Two molecular dynamics simulations at 350 K and four simulations at 370 K were carried out starting from the same initial configuration comprising a preformed stalk in z direction, but different sets of initial velocities. Each simulation covered a timescale of at least 5 ns. One of the simulations at 370 K was extended to 13 ns.
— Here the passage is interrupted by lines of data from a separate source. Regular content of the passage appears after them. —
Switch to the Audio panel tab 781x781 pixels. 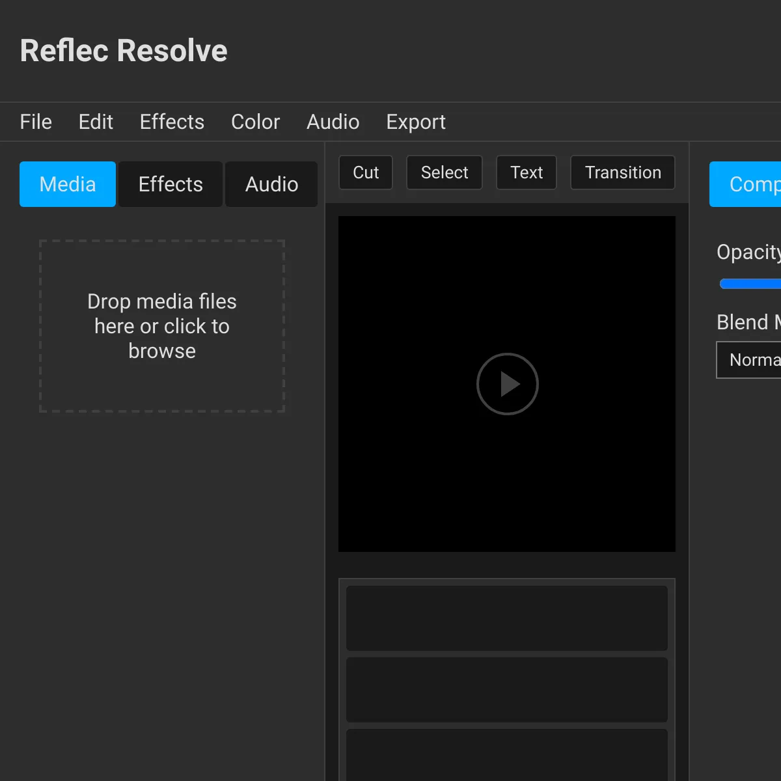click(271, 184)
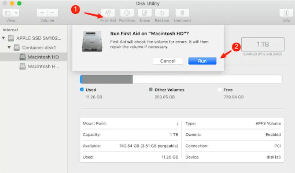Select APPLE SSD drive in sidebar
The width and height of the screenshot is (295, 173).
coord(39,38)
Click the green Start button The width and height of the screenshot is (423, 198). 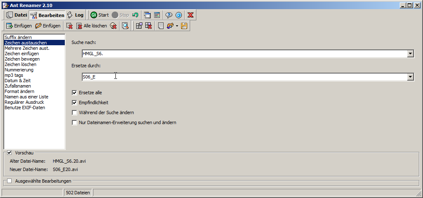pyautogui.click(x=99, y=15)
The final configuration of this simulation included a hemifusion diaphragm (HD) parallel to the xy plane and was used as initial configuration for a simulation at 370 K in which an external force was used to create a local defect in the HD. In this simulation, the z coordinate of the phosphate atom of a lipid molecule in the middle of the HD was subjected to a harmonic potential whose minimum was located in the center of the HD and whose force constant was 500 kJ mol⁻¹ nm⁻¹. A similar approach has been used in a recent simulation study to create a local defect in a small bilayer patch (23).
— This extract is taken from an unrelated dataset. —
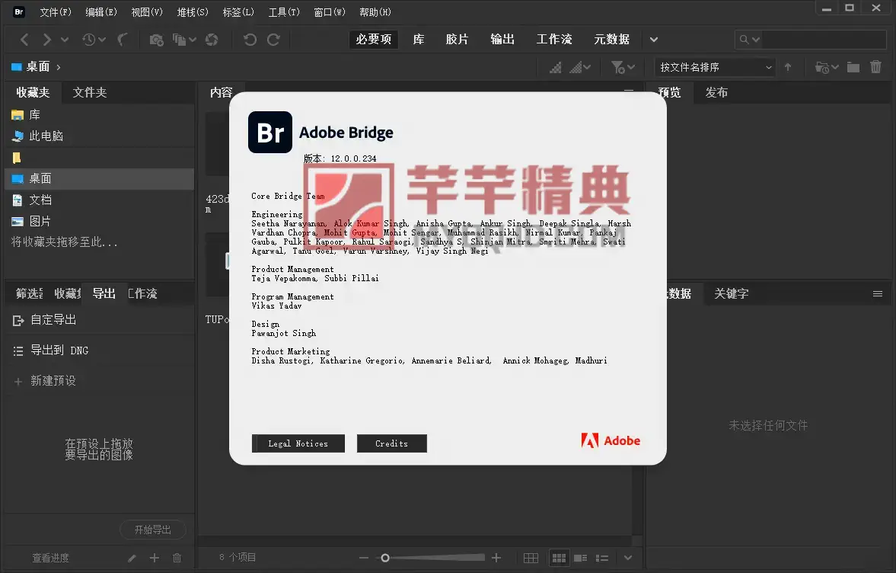The image size is (896, 573).
Task: Click the Legal Notices button
Action: point(298,443)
DPPC molecules were described using the force field of Berger et al. (24) in which aliphatic hydrogen atoms are described using united atoms. PA molecules were modeled in the protonated state and described using a force field derived from the lipid force field. The carboxyl group was parameterized using parameters for the carboxyl group of the protonated form of glutamic acid from the GROMOS-87 force field (25). Water molecules were described using the three-site simple-point-charge model (26). The covalent bond lengths in the lipid and water molecules were constrained using the LINCS and SETTLE methods, respectively (27,28). In addition, the total mass of the molecule was redistributed to increase the mass of the hydrogen atoms. Together this allowed the use of a time-step of 4 fs (29). Simulations were performed using periodic boundary conditions. The dimension of the box in z direction was kept fixed to keep the vesicle close to its periodic image. The x and y directions were coupled to a pressure of 1 bar using a Berendsen barostat (30). The temperature was kept constant by separately coupling DPPC, PA, and water to an external heat bath (30). Electrostatic interactions were described using a long-range cutoff of 1.4 nm with a reaction field correction (31). Each simulation was performed using the GROMACS code (32) using eight Intel Itanium 2 1.3 GHz processors in parallel under MPI. The rate of the simulations was 3 ps per CPU hour. Figures were prepared using RasMol (33) and Xfig (34).

RESULTS

Fig. 2 shows configurations in a transformation from the preformed stalk (Fig. 2, A and G) to a fused state at 370 K. The stalk expanded quickly (Fig. 2 B, H, and I). The two proximate monolayers merged (Fig. 2 C). Their small size and protonated state enabled PA headgroups to traverse the hydrophobic core of the lipid bilayer and to exchange between the inner and outer leaflet of the vesicle. In Fig. 2 C, a fatty acid molecule, initially residing in the outer leaflet (magenta) that flipped to the inner leaflet, is marked with an arrow. A contact between the distal monolayers formed (Fig. 2 C), characterizing a hemifusion diaphragm (HD). Partially hydrated lipid headgroups were transiently trapped in the contact zone between the vesicles (Fig. 2 C). Instead of expanding radially, the HD adopted a bananalike shape (Fig. 2 I). Lipid headgroups trapped in the center of the contact (Fig. 2 I) were gradually driven to the rim of the contact (Fig. 2 J). The HD was stable for 11 ns (Fig. 2 D). A similar pathway (pathway I) for the transformation from the preformed stalk to a hemifusion intermediate was observed in two further independent simulations at 370 K and two simulations at 350 K using different initial velocities. In all these simulations, the hemifused state formed within 2 ns and was stable for the remaining 3 ns. A local defect created by forcing the headgroup of a lipid molecule in the middle of the HD into the hydrophobic core of the diaphragm induced the formation of a cracklike fusion pore within 4 ns (Fig. 2, E and K). The pore quickly expanded and fusion was completed after further 3 ns (Fig. 2, F and L).

FIGURE 2.

Fusion of DPPC/PA 1:2 vesicles in a molecular dynamics simulation. The initial configuration included a preformed stalk between the proximal monolayers (A and G). (A–F) Cuts through the vesicle along the fusion axis, showing molecules whose center of mass lies within a slab of 1.2 nm thickness, after 0.6 ns (B), 2 ns (C), 13 ns (D), 17 ns (E), and 19 ns (F). (G–L) Cuts through the stalk parallel to the contact area between the vesicles after 0.1 ns (H), 2 ns (I), 5 ns (J), 17 ns (K), and 19 ns (L). Water molecules and headgroup atoms are depicted as spheres, tails are shown as bonds. The coloring distinguishes between water molecules initially inside (dark gray) or outside (light gray) the vesicle, DPPC molecules in the inner (green) or outer leaflet (purple), and PA molecules in the inner (cyan) or outer leaflet (magenta).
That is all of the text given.